▸ PASSAGE PROVIDED:
-- Start --

Hacker Newsnew | past | comments | ask | show | jobs | submitlogin

Have you ever watched Caleb Hammer's "Financial Audit?"

People in dire financial situations very often have a history of making bad decisions with money.

Personally I do not struggle with money/budgeting but the only time I will ever use something like InstaCart is if I am sick and can't leave the house.



You are privileged enough to be ABLE to make good decisions. Some people are victims of the boots theory of economics and better choices aren't actually an option.

Lifting yourself by your bootstraps only works if you can afford boots in the first place.

Pratchet said:

"The reason that the rich were so rich, Vimes reasoned, was because they managed to spend less money. Take boots, for example. ... A really good pair of leather boots cost fifty dollars. But an affordable pair of boots, which were sort of OK for a season or two and then leaked like hell when the cardboard gave out, cost about ten dollars. ... But the thing was that good boots lasted for years and years. A man who could afford fifty dollars had a pair of boots that'd still be keeping his feet dry in ten years' time, while a poor man who could only afford cheap boots would have spent a hundred dollars on boots in the same time and would still have wet feet. This was the Captain Samuel Vimes 'Boots' theory of socio-economic unfairness." [0]

[0] https://en.wikipedia.org/wiki/Boots_theory


You make dangerous assumptions about me in order to justify your preexisting view of poverty and socioeconomic mobility.

My background is very poor. Food stamps, raised by single mom, whole nine yards. For most of my 20s I existed in the very same cycle of bad financial decisions that many other poor people engage in.

-- End --

▸ TASK TO COMPLETE:
Reproduce word for word the portion of the Hacker News thread that begins at the words "My background is" and ends after the words "people engage in.".

▸ SOURCE EXCERPT:
-- Start --

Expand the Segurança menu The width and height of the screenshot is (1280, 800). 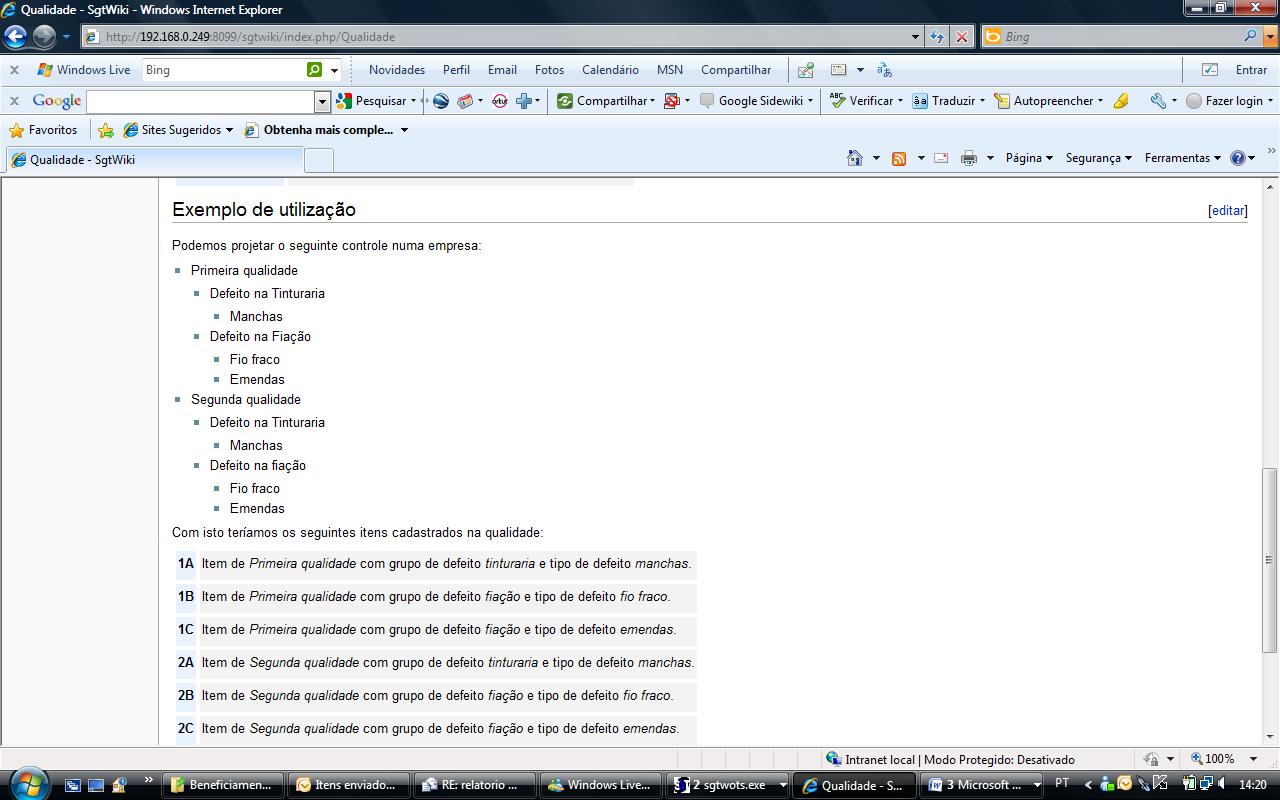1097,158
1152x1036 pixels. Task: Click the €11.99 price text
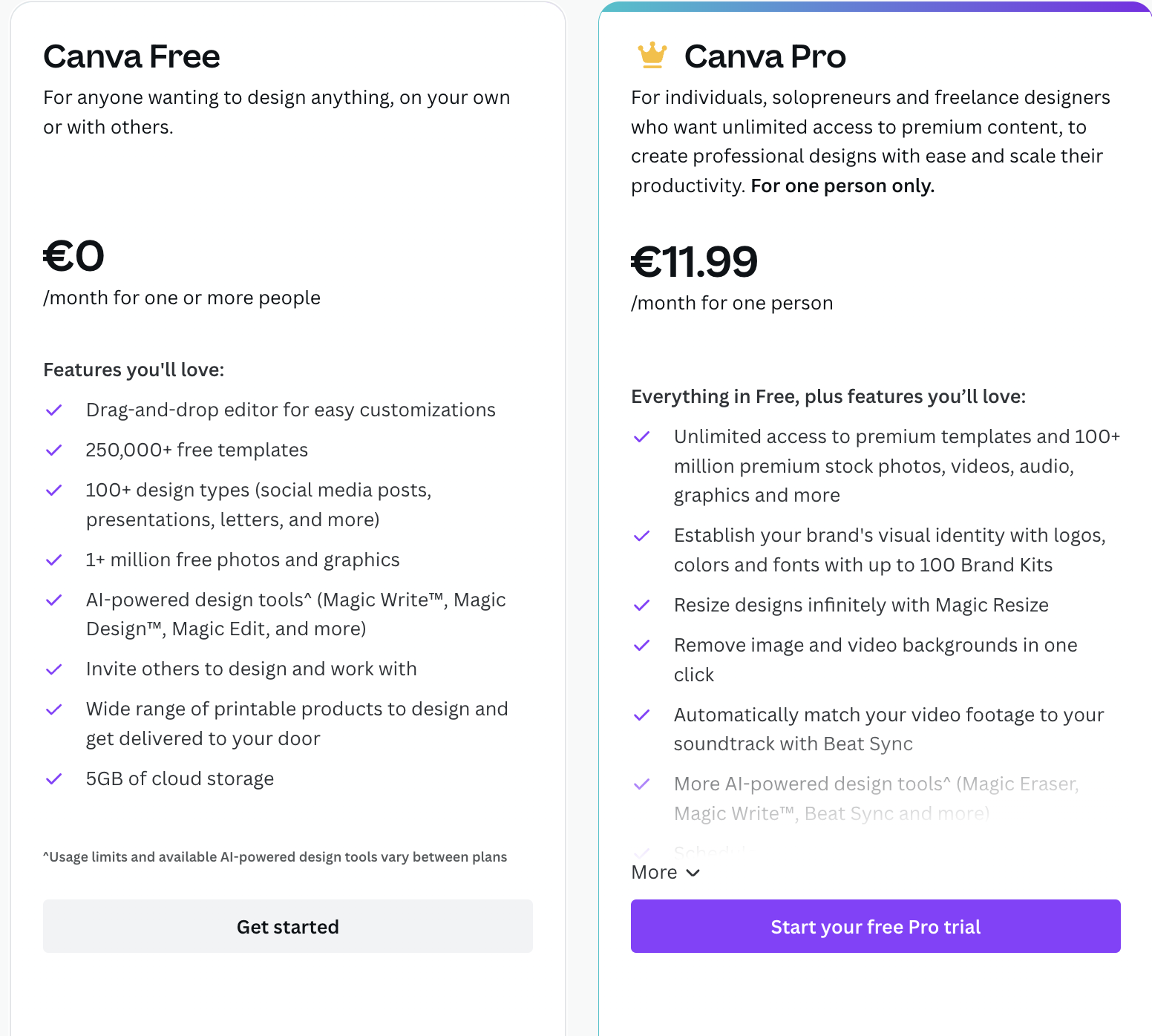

-- End --

▸ RESULT OF THIS EXERCISE:
My background is very poor. Food stamps, raised by single mom, whole nine yards. For most of my 20s I existed in the very same cycle of bad financial decisions that many other poor people engage in.